Москва, целую неделю защищаемая горстью юнкеров, целую неделю горевшая и сотрясавшаяся от канонады, сдалась, смирилась.
Все стихло, все преграды, все заставы божеские и человеческие пали — победители свободно овладевали ею, каждой ее улицей, каждым ее жилищем и уже водружали свой стяг над ее оплотом и святыней, над ее Кремлем. И не было дня во всей моей жизни страшнее этого дня, — видит Бог, воистину так.
После недельного плена в четырех стенах, без воздуха, почти без сна и пищи, с забаррикардированными стенами и окнами, я, шатаясь, вышел из дому, куда, наотмашь швыряя двери, с ледяным, сырым ветром, уже три раза врывались, в поисках врагов и оружия, ватаги «борцов за светлое будущее», совершенно шальных от победы, самогонки и архискотской ненависти, с пересохшими губами и дикими взглядами, с тем балаганным излишеством всяческого оружия на себе, каковое освящено традициями всех «великих революций».
Вечерел темный, короткий, ледяной и мокрый день поздней московской осени, хрипло кричали вороны. Москва, жалкая, грязная, обесчещенная, расстрелянная и уже покорная, принимала будничный вид.
Поехали извозчики, потекла по улицам торжествующая московская чернь. Какая-то паскудная старушонка с яростно-зелеными глазами и надутыми на шее жилами стояла и кричала на всю улицу:
— Товарищи! любезные! Бейте их, казните их, режьте их, топите их!
Я постоял, поглядел — и побрел домой. А ночью, оставшись один, будучи от природы весьма несклонен к слезам, я наконец заплакал и плакал буквально до самого рассвета, плакал такими страшными и обильными слезами, которых я даже и представить себе не мог…
— «Ах, мщения, мщения!» — как воскликнул однажды поэт Батюшков, заплакав при воспоминании о 1812 годе.
…А потом я плакал на Страстной неделе, уже не один, а вместе со многими из тех, которые поздними темными вечерами, среди темной Москвы, с ее наглухо запертым Кремлем, собирались, подобно первым христианам, по темным стареньким церквам, скудно озаренным красными огоньками свечей, и плакали, слушая горькое страстное пение:
— Волною морскою… гонителя, мучителя под водою скрыша…

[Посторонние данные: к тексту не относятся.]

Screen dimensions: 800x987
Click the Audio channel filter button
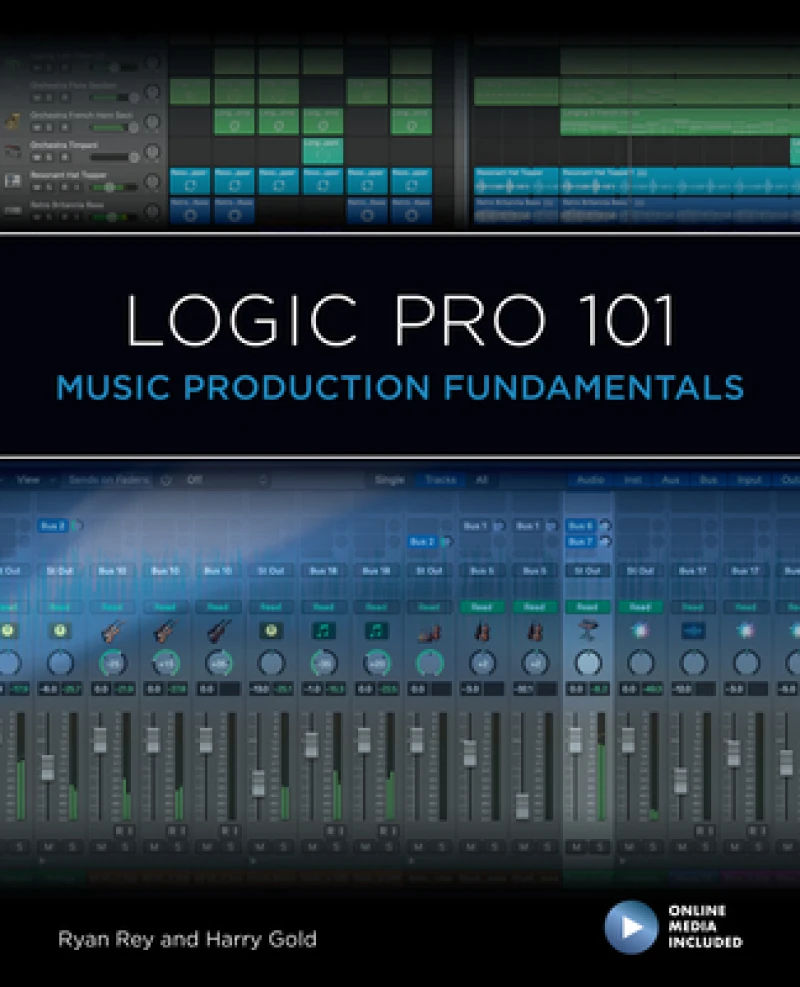pos(590,479)

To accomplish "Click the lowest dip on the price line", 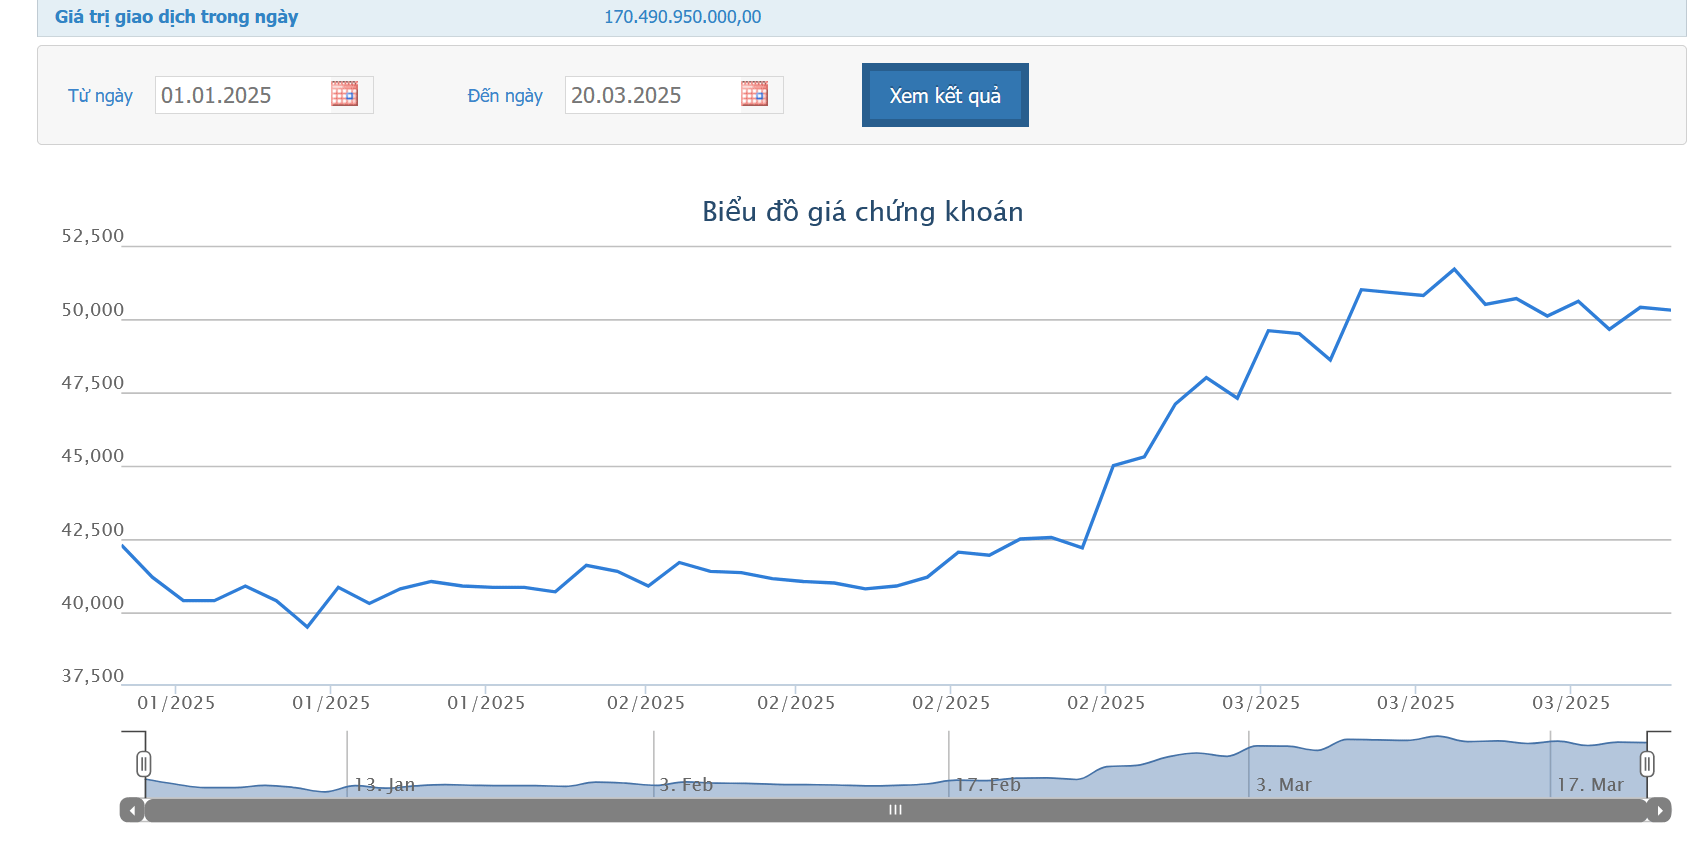I will tap(307, 627).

Сколько стояло тогда в этих церквах людей, прежде никогда не бывавших в ней, сколько плакало никогда не плакавших!
А потом я плакал слезами и лютого горя, и какого-то болезненного восторга, — восторга освобождения, — оставив за собой и всю свою прежнюю жизнь, и развалины опозоренной Родины, перешагнув в изгнание из нее новую ее границу, границу в Орше, имя которой стало отныне для многих из нас символическим, — вырвавшись из этого разливанного моря страшных, несчастных, потерявших всякий образ человеческий, буйно и с какой-то надрывной страстью орущих дикарей, которыми были затоплены буквально все станции, начиная от самой Москвы и до самой «русской» Орши, где, во славу Третьего Интернационала, все платформы и пути были буквально залиты рвотой и испражнениями, ибо, очевидно, далеко не всегда «демократия приходит опоясанная грозой и бурей»…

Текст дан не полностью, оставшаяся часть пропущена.